At the end of the war, about 11 percent of Los Alamos’ workforce were women. Most of these around 640 women were civilians, but around a third were soldiers in the Women’s Army Corps. We don’t know what jobs over a third of the women working in Los Alamos held (perhaps an indication of how women’s work was often underappreciated at the time). Of those women whose jobs we know, most worked in science and technology: more than 150 women contributed to the Manhattan Project in Los Alamos in STEM fields.
 
Many of these women held jobs that they may not have had access to during peacetime.
 
Prejudices in education and hiring prevented capable women from having access to opportunities that their male colleagues enjoyed. But the urgency and enormous scale of the wartime work of the Manhattan Project demanded that many skilled positions had to be filled, and quickly. Women were hired for jobs they may not have been considered for before the war.
 
For some of these women, their Manhattan Project experience opened doors to post-war careers that may not have been available to them otherwise. The work these women did at Los Alamos changed the course of the war—and the course of their lives.
 
“Women, Science, and Project Y” highlights six women who worked in science and technology at the wartime Los Alamos laboratory. Their stories capture just some of the diversity of experiences women brought to their Manhattan Project work. Frances Dunne was an aircraft mechanic and explosives supervisor.
 
Mary Frankel was a mathematician, computer, and programmer. Jane Hall was a Manhattan Project physicist and influential leader. Jane Heydorn was a Manhattan Project WAC who went on to a career at Los Alamos. Floy Agnes Lee is a Santa Clara biologist who worked as a hematologist for the Manhattan Project. Maria Goeppert Mayer went on to become the second of two women recognized with the Nobel Prize in Physics.
 
These women came from New Mexico and from across the world to contribute to the Manhattan Project in fields from biology to physics to computing as technicians, researchers, and leaders.
 
Visit the “Women, Science, and Project Y” exhibit in the Municipal Building to learn more! Who was probably the only woman to operate a fast neutron reactor? What ground-breaking computer did Mary Frankel program for after the war? Who turned down an invitation to chair the Atomic Energy Commission?
 
Find out the answers to these questions and more.

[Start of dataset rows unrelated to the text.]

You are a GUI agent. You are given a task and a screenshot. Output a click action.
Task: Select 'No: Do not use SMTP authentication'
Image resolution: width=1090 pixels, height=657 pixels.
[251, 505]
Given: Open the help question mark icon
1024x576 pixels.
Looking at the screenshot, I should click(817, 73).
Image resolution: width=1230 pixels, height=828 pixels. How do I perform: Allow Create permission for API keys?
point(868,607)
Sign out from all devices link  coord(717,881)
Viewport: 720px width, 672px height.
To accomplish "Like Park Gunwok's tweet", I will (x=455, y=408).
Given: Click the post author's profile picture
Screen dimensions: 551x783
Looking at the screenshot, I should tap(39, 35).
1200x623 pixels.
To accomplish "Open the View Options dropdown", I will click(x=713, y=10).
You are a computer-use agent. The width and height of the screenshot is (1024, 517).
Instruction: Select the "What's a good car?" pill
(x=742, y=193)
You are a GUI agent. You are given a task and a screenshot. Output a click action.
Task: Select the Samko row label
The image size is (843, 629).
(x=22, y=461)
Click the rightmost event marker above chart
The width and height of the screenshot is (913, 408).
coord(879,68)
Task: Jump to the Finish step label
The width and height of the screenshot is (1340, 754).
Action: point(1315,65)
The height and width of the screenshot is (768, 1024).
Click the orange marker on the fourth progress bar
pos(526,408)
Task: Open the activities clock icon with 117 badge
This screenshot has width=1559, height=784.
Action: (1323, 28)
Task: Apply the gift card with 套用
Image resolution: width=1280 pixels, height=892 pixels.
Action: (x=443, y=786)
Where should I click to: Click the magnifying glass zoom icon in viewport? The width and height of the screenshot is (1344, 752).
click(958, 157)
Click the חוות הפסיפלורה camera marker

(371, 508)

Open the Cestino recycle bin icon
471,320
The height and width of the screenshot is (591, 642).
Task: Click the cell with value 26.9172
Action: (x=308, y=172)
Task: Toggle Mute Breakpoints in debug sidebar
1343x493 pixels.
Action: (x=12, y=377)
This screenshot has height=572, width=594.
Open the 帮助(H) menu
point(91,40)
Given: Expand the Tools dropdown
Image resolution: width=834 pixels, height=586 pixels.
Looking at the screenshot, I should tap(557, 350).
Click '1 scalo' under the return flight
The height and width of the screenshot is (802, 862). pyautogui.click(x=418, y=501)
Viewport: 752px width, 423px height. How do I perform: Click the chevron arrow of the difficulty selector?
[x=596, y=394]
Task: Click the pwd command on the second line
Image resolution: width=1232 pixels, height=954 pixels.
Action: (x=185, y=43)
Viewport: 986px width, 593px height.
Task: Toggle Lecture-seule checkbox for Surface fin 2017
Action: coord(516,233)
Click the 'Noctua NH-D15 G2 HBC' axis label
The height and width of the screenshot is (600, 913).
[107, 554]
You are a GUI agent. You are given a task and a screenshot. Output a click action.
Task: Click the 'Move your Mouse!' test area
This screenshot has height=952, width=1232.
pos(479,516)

The exhibit case is on the right as you enter the building, and the museum updates it twice a year with new exhibits. The exhibit will be on display through June.
 
The Los Alamos Historical Society preserves, promotes, and communicates the remarkable history and inspiring stories of Los Alamos and its people for our community, for the global audience, and for future generations. Find out more at losalamoshistory.org and by following @LosAlamosHistory on facebook.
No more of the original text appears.